Ante aquellas palabras, Draco se permitió reír fríamente y negó con la cabeza un par de veces. Sin embargo, Hermione no suavizó su expresión ni un ápice.

- Semejante tontería. Una mujer frente a un negocio tan cruel y despiadado. No sobrevivirías ni un día. Me sorprende que tu madre...

- Pero es que ella no estará sola, yo estaré a su lado. La dama aquí presente, es tan capaz de conseguir el éxito, cómo tú y yo.

- Imposible, la hacienda está en bancarrota. Mi padre dijo que sólo alguien con mucho dinero, podría amortiguar una deuda semejante.

- En ese caso, quisiera poder decir que...

Pero se vio interrumpido nuevamente, al acercarse la madre del joven y su padre. Se levantó para estrechar la mano del hombre y besar la de la mujer, respectivamente.

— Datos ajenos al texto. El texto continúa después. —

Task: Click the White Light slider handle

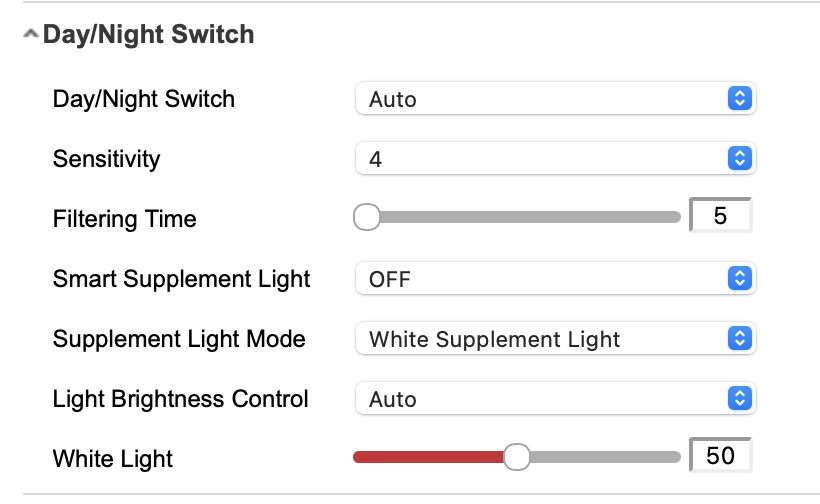Action: 516,457
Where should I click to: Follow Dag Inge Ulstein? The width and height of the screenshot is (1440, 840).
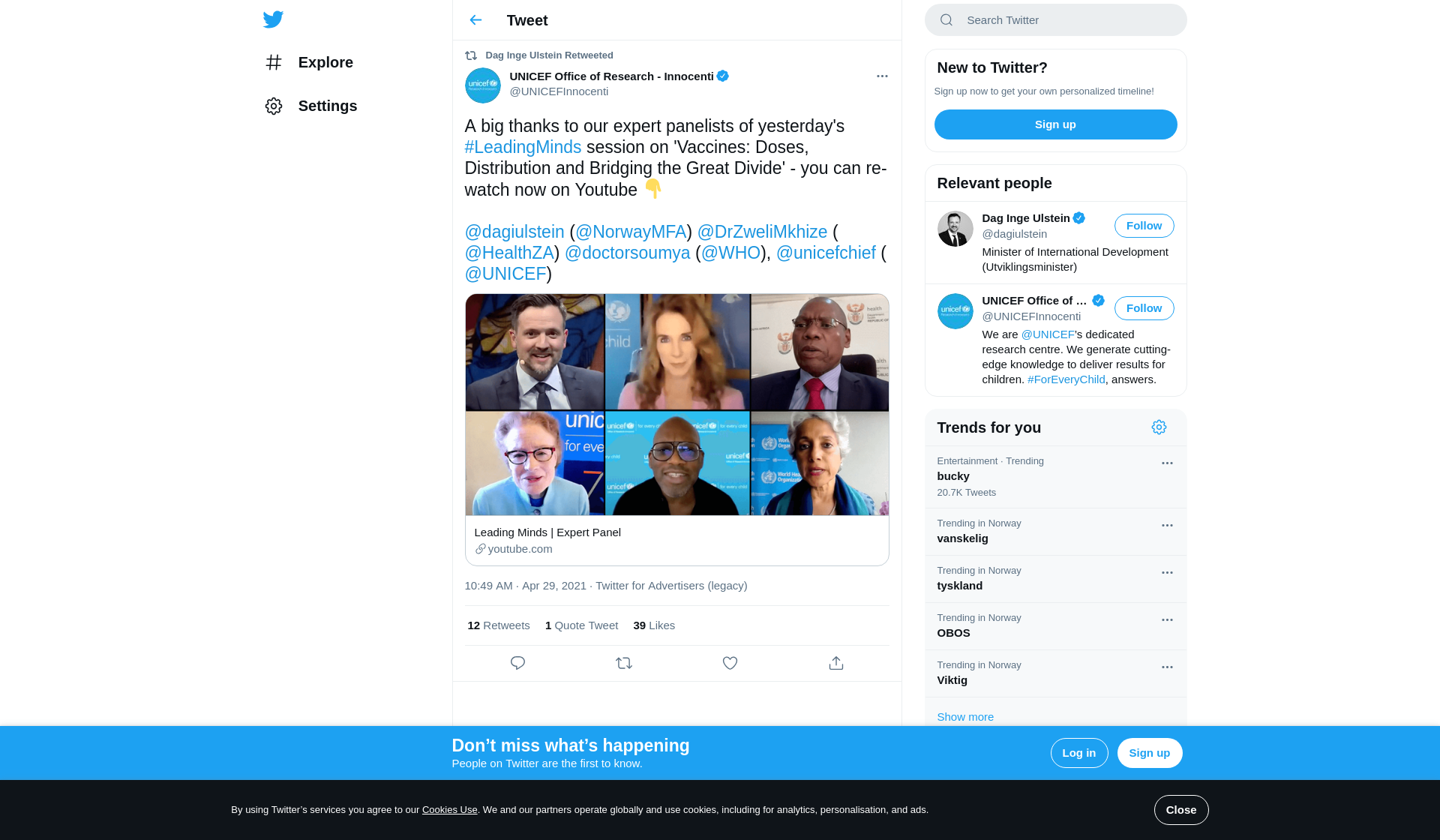pyautogui.click(x=1144, y=226)

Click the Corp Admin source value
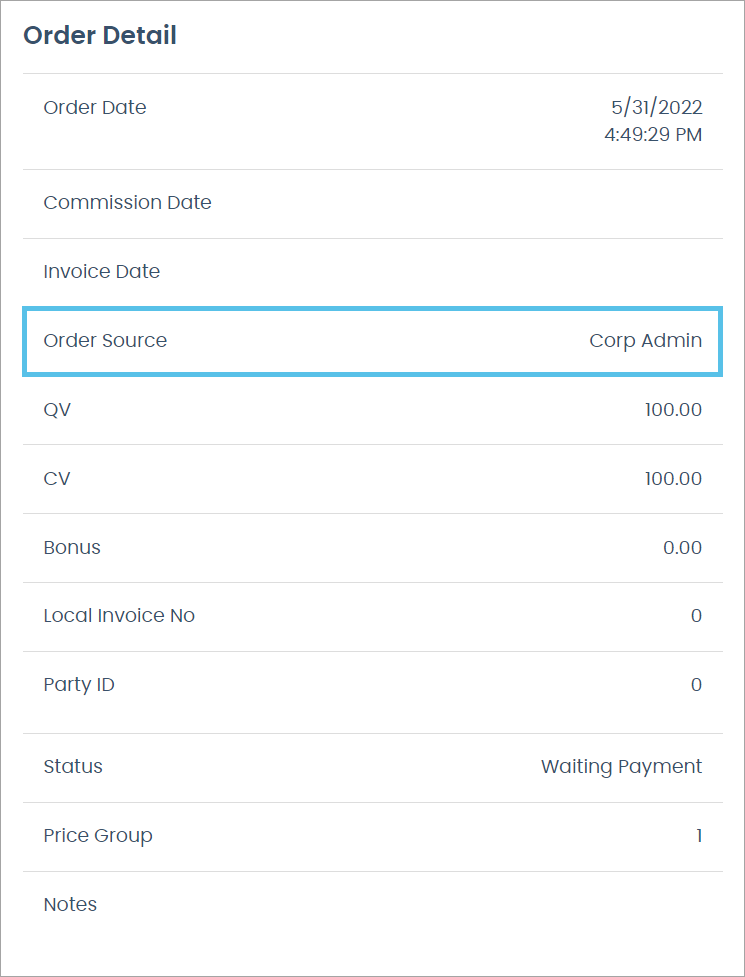(645, 341)
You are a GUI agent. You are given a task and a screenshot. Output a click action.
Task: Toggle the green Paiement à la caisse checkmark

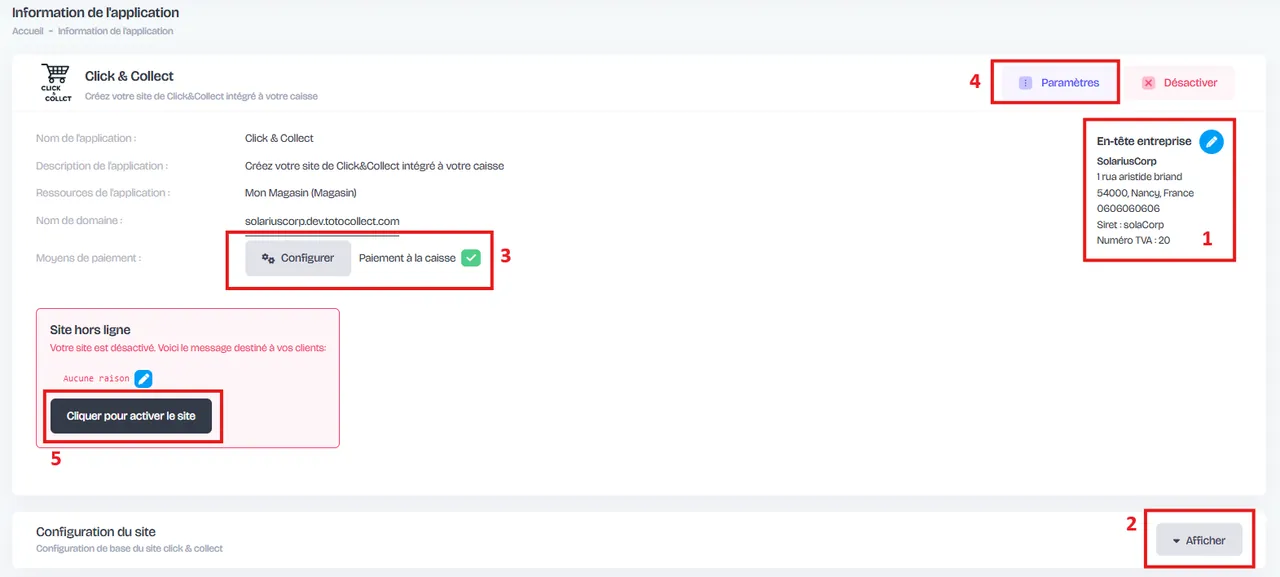pos(471,258)

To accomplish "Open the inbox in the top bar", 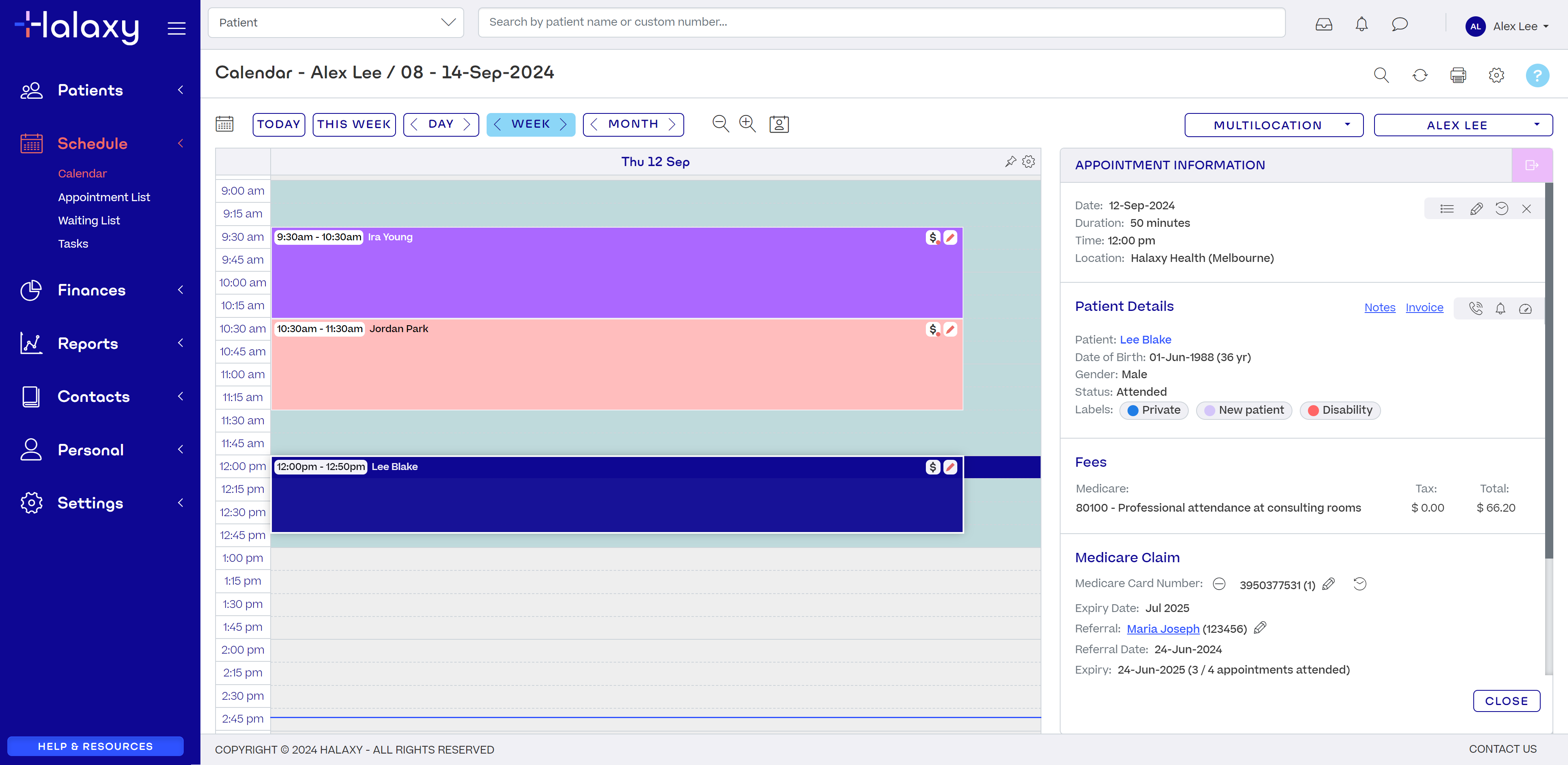I will [x=1323, y=24].
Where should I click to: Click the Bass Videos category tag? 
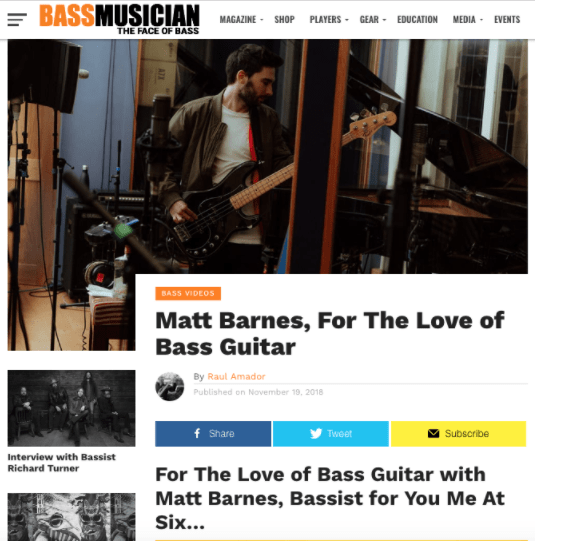(188, 293)
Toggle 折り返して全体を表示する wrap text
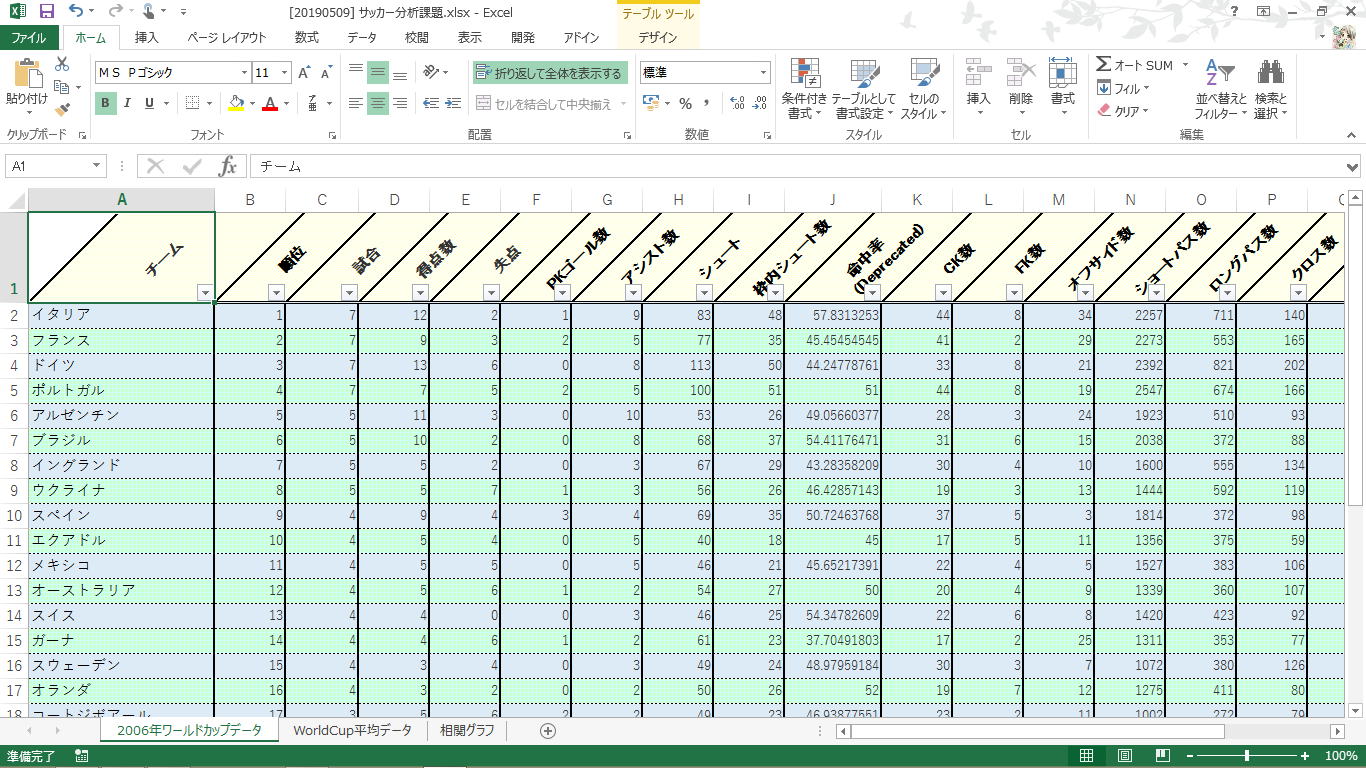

- Pensaba que Minerva mentía, pero ya me doy cuenta. Supongo que Hermione siempre tuvo sus encantos y supo cómo usarlos con su doctor. ¿Ya ves, Draco? De eso he estado intentando hablarte por años y años, sobre la influencia de las mujeres. - dijo con un tono seco y ciertamente despectivo, que no pasó por alto a los oídos de Severus.

- Con todo respeto y el que se merece como mujer y en presencia de su hijo y de su marido, creo que ya ha sido suficiente. Sin importar las causas que llevaron a la ruptura de lo que seguramente era una relación muy prometedora, no tiene ningún sentido buscar culpables. Y quizá no sea yo quien deba aclararlo, pero desde que conocí a la señorita Granger, caí perdidamente enamorado a sus pies. No fue ningún encanto, quizá fue magia, si quiere llamarlo de esa manera, pero no concibo mi vida sin ella. Es inteligente, dulce y encantadora. ¡Además de bella y rozagante! Así que considero que su hijo es un tonto por dejarla ir.

- ¡Oiga... le exijo que...! - comenzó Narcisa, alarmada y con los ojos bien abiertos como platos. Pero Severus no se detuvo.

- Ya no podrá exigir nada más, me temo. Hermione y su madre ya han soportado lo suficiente, y ya es hora de que las piezas en el juego se inviertan finalmente. He estado pensando que a nuestro hogar, quiero decir La Hacienda, le hace falta un nuevo decorado.

- ¿¡Qué!? ¿¡Cómo se atreve!? ¿¡Qué insinúa...!? - respondió Lucius Malfoy con rudeza, interponiéndose entre Severus y su mujer.

- Insinúo que quizá no reciban un regalo de fin de año. Al menos no lo que esperaban.

Narcisa Malfoy perdió todo el color de su rostro, mientras Severus sonreía apenas suavemente. Por un tiempo Hermione temía que los Malfoy jamás le aceptaran, pero ahora era lo que menos importaba. El doctor Snape se mantenía firme en su posición y algo en sus palabras, había despertado un extraño rugido de guerra que jamás había sentido antes. Como si su padre estuviera allí, defendiéndola de sus enemigos.

Al marcharse la familia, Severus volvió a su asiento, respirando profundamente. Era un hombre tranquilo, jamás había tenido que alterar su carácter. Pero Hermione, bien valía la pena. Giró su rostro para observarla, no pudo descifrar la expresión en su rostro. Felicidad tal vez, nervios, pequeñas lágrimas algopándose en sus brillantes ojos color caramelo.

- Lo siento si he sido inoportuno, pero como doctor considero que la verdad siempre debe ser dicha. Duela o no.

No dijo nada y optó por otra táctica de acercamiento y para demostrar su punto. Sostuvo el rostro del doctor con ambas manos, acariciando su pálida tez y mirando fijamente sus ojos negros como el ébano.

Besó sus labios suavemente, tomándolo por sorpresa pero muy pronto dejándose llevar por el dulzor de sus pequeños labios.